# [TASK OBJECTIVE]
Retype the records below exactly. Leave nothing out.

# [DATA]
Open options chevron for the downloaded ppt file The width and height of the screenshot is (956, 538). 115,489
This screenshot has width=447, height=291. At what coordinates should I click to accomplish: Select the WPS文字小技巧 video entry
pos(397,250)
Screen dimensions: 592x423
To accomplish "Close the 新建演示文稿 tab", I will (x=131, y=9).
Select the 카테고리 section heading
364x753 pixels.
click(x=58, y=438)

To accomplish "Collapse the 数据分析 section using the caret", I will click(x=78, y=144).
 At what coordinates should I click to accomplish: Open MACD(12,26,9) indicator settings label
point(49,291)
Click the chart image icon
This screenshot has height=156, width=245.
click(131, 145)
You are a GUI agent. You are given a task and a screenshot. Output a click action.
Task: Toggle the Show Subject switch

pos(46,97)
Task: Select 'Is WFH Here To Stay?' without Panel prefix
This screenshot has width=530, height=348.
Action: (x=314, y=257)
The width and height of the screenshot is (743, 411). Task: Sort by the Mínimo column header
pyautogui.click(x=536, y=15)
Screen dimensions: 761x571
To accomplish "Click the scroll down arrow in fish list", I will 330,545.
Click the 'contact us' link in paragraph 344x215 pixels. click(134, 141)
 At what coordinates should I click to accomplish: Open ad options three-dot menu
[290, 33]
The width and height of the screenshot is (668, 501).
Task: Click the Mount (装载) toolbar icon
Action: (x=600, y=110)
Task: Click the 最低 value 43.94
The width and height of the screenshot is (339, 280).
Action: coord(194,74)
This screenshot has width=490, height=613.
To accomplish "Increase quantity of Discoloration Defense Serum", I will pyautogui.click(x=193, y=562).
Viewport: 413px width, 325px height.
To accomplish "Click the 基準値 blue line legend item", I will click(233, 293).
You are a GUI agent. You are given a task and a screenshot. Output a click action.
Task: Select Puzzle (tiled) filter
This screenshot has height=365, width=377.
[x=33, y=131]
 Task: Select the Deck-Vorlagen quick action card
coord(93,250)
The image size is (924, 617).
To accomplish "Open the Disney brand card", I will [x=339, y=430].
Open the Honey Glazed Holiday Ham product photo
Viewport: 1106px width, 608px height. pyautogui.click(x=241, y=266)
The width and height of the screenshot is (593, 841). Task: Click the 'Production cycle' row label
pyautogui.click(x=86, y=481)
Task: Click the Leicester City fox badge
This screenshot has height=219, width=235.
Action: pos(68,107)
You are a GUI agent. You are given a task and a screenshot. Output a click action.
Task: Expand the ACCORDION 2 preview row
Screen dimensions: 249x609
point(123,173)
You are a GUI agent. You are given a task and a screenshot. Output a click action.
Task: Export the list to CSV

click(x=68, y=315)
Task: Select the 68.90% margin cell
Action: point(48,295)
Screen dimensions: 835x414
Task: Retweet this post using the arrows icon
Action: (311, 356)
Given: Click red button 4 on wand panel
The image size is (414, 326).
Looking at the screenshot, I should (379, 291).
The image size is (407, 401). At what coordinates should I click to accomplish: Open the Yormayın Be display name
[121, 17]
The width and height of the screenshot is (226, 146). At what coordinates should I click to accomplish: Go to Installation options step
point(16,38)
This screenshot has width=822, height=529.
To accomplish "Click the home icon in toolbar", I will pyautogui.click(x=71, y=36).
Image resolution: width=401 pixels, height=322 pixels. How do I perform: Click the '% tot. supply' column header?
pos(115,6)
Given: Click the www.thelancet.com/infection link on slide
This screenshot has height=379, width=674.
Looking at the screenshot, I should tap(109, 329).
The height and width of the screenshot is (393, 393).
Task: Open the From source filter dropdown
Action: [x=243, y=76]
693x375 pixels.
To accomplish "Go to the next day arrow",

# [YOUR SOLUTION]
Open options chevron for the downloaded ppt file The width and height of the screenshot is (956, 538). 115,489
This screenshot has width=447, height=291. At what coordinates should I click to accomplish: Select the WPS文字小技巧 video entry
pos(397,250)
Screen dimensions: 592x423
To accomplish "Close the 新建演示文稿 tab", I will (x=131, y=9).
Select the 카테고리 section heading
364x753 pixels.
click(x=58, y=438)

To accomplish "Collapse the 数据分析 section using the caret", I will click(x=78, y=144).
 At what coordinates should I click to accomplish: Open MACD(12,26,9) indicator settings label
point(49,291)
Click the chart image icon
This screenshot has height=156, width=245.
click(131, 145)
You are a GUI agent. You are given a task and a screenshot. Output a click action.
Task: Toggle the Show Subject switch

pos(46,97)
Task: Select 'Is WFH Here To Stay?' without Panel prefix
This screenshot has width=530, height=348.
Action: (x=314, y=257)
The width and height of the screenshot is (743, 411). Task: Sort by the Mínimo column header
pyautogui.click(x=536, y=15)
Screen dimensions: 761x571
To accomplish "Click the scroll down arrow in fish list", I will 330,545.
Click the 'contact us' link in paragraph 344x215 pixels. click(134, 141)
 At what coordinates should I click to accomplish: Open ad options three-dot menu
[290, 33]
The width and height of the screenshot is (668, 501).
Task: Click the Mount (装载) toolbar icon
Action: (x=600, y=110)
Task: Click the 最低 value 43.94
The width and height of the screenshot is (339, 280).
Action: coord(194,74)
This screenshot has width=490, height=613.
To accomplish "Increase quantity of Discoloration Defense Serum", I will pyautogui.click(x=193, y=562).
Viewport: 413px width, 325px height.
To accomplish "Click the 基準値 blue line legend item", I will click(233, 293).
You are a GUI agent. You are given a task and a screenshot. Output a click action.
Task: Select Puzzle (tiled) filter
This screenshot has height=365, width=377.
[x=33, y=131]
 Task: Select the Deck-Vorlagen quick action card
coord(93,250)
The image size is (924, 617).
To accomplish "Open the Disney brand card", I will [x=339, y=430].
Open the Honey Glazed Holiday Ham product photo
Viewport: 1106px width, 608px height. pyautogui.click(x=241, y=266)
The width and height of the screenshot is (593, 841). Task: Click the 'Production cycle' row label
pyautogui.click(x=86, y=481)
Task: Click the Leicester City fox badge
This screenshot has height=219, width=235.
Action: pos(68,107)
You are a GUI agent. You are given a task and a screenshot. Output a click action.
Task: Expand the ACCORDION 2 preview row
Screen dimensions: 249x609
point(123,173)
You are a GUI agent. You are given a task and a screenshot. Output a click action.
Task: Export the list to CSV

click(x=68, y=315)
Task: Select the 68.90% margin cell
Action: point(48,295)
Screen dimensions: 835x414
Task: Retweet this post using the arrows icon
Action: (311, 356)
Given: Click red button 4 on wand panel
The image size is (414, 326).
Looking at the screenshot, I should (379, 291).
The image size is (407, 401). At what coordinates should I click to accomplish: Open the Yormayın Be display name
[121, 17]
The width and height of the screenshot is (226, 146). At what coordinates should I click to accomplish: Go to Installation options step
point(16,38)
This screenshot has width=822, height=529.
To accomplish "Click the home icon in toolbar", I will pyautogui.click(x=71, y=36).
Image resolution: width=401 pixels, height=322 pixels. How do I perform: Click the '% tot. supply' column header?
pos(115,6)
Given: Click the www.thelancet.com/infection link on slide
This screenshot has height=379, width=674.
Looking at the screenshot, I should tap(109, 329).
The height and width of the screenshot is (393, 393).
Task: Open the From source filter dropdown
Action: [x=243, y=76]
693x375 pixels.
To accomplish "Go to the next day arrow",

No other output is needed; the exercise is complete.